Siguiendo las indicaciones del tabernero, me dirigí a los alrededores de las arenas de combate de la ciudad, donde se reunen gentes de todas clases y donde, según él, podría encontrar un guía para mi viaje. Las calles allí estaban atestadas, y me llevó no poco tiempo dar con alguien que quisiera darme algunos nombres a los cuales pudiera acudir. Aquellos que no se negaron desde el inicio a acompañarme, se retiraron al comprender que no tenía oro para pagarles, y al anochecer regresé a la posada sin más compañía que la que tenía al salir.

Tomé entonces la resolución de marcharme sola, de dejar que mi fe me guiara hasta las cavernas, y mientras el tabernero se llevaba las manos a la cabeza, comencé a pertrecharme para mi viaje. Sin embargo, aunque hace ya días de esta decisión, me encuentro acurrucada en un rincón de la posada atestada, alumbrada por la exigua luz de un candil, mientras en el exterior la tormenta de arena devora todo a su paso. Se levantó como una incómoda ventisca al principio, que metía arena en los ojos pero bajo la cual aún se podía vivir. Para el anochecer, las gentes de Gadgetzan habían recogido sus tenderetes y tapiado las ventanas de las casas, y cuando la luna se alzó en el horizonte, las calles estaban desiertas. Este comportamiento me extrañó, pero comprendí su razón de ser cuando, a la mañana el tabernero me impidió emprender mi viaje.

Las tormentas del desierto, según dijo, son terribles e inclementes. La arena ardiente se ve arrojada con fuerza por los vientos, de modo que nada se ve, y su roce es tan frenético que ni siquiera las bestias soportan un día a la intemperie, tal es su virulencia. Su duración nadie puede anticipar, bien duran una noche, o bien semanas.
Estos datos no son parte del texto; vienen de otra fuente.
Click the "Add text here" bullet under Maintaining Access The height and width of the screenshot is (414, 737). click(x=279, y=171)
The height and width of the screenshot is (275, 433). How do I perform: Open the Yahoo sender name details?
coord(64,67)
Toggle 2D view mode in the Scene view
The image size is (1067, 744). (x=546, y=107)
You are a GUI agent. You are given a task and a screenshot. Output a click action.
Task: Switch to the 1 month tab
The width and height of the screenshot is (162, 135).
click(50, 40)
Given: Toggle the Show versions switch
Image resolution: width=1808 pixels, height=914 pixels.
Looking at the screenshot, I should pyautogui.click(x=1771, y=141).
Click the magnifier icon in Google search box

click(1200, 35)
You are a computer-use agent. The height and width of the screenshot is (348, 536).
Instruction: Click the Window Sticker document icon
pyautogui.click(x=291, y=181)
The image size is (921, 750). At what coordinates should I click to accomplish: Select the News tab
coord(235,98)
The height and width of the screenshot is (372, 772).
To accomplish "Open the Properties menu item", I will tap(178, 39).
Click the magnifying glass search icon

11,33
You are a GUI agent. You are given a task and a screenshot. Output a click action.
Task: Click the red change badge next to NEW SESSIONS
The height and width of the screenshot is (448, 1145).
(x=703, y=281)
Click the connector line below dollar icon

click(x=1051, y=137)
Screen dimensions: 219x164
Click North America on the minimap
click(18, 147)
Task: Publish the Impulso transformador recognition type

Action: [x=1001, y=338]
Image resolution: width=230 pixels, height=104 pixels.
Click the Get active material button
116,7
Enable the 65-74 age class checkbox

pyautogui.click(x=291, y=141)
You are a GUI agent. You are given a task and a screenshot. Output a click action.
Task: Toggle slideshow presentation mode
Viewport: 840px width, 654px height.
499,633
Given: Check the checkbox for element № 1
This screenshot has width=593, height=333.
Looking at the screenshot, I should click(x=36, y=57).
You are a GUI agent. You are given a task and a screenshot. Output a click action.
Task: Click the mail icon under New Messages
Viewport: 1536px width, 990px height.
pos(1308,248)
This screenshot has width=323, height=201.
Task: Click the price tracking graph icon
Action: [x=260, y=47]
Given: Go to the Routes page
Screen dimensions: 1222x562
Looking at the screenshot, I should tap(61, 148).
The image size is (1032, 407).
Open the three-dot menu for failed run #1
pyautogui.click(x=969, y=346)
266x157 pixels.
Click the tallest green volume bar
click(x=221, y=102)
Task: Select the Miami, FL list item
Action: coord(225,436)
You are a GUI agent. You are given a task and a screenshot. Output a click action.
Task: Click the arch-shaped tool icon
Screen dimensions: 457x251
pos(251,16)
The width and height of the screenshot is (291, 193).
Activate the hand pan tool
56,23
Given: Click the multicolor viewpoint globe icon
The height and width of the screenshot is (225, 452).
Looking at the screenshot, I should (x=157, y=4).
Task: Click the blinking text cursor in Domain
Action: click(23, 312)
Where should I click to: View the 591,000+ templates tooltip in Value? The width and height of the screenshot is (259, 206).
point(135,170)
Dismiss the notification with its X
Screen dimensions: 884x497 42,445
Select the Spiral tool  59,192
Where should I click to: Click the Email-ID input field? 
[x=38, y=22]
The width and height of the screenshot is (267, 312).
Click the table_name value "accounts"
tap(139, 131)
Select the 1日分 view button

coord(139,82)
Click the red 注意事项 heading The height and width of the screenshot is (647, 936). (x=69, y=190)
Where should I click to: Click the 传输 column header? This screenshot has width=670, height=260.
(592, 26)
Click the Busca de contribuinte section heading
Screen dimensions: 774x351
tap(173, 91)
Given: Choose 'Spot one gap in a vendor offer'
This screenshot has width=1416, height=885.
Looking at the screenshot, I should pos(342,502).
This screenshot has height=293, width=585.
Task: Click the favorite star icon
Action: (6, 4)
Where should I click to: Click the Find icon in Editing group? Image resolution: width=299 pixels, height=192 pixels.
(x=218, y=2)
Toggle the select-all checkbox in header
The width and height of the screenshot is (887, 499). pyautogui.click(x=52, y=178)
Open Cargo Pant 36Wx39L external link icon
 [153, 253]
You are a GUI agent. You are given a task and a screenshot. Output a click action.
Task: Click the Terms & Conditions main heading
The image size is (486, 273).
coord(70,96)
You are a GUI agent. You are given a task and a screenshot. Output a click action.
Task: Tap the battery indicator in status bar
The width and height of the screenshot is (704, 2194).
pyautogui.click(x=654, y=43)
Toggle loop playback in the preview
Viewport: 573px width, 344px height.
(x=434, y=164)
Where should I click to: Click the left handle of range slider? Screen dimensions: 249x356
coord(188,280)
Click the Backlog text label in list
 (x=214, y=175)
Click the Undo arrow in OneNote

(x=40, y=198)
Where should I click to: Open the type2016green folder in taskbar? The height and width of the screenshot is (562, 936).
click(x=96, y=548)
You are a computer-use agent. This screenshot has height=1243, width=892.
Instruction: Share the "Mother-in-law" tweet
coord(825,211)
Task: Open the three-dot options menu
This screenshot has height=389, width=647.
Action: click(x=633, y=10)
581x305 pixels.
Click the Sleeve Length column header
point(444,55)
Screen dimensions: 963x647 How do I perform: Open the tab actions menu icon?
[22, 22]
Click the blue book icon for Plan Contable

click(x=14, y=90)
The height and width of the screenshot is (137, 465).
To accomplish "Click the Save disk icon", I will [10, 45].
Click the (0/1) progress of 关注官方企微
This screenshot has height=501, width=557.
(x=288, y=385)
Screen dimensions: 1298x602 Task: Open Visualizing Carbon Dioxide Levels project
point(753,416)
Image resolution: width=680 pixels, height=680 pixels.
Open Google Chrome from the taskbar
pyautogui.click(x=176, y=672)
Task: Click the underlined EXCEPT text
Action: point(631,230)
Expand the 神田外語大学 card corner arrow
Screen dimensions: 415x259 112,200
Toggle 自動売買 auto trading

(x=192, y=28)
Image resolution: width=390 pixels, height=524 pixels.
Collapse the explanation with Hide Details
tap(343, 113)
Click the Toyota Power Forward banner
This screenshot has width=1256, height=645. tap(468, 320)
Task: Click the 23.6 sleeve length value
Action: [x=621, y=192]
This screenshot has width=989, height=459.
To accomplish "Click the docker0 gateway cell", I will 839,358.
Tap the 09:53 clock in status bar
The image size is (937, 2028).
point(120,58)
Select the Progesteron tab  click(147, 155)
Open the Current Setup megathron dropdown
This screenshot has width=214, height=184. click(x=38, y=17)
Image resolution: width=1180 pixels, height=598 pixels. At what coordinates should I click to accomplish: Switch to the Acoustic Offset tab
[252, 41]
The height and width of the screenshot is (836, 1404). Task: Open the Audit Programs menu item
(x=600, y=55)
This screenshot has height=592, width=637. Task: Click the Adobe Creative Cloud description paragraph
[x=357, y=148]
Parece que mi viaje tendrá que retrasarse: si saliera ahora y me perdiera en el desierto, flaco auxilio le daría a la hija de mi corazón. Cuando el cansancio me sobreviene, anhelo la compañía de Brontos Algernon, quien ya realizó al menos una vez el camino frente al que me encuentro. No olvido, sin embargo, que fue este camino el que acabó conduciéndole a la muerte, pero que permitió la salvación de esta niña milagrosa.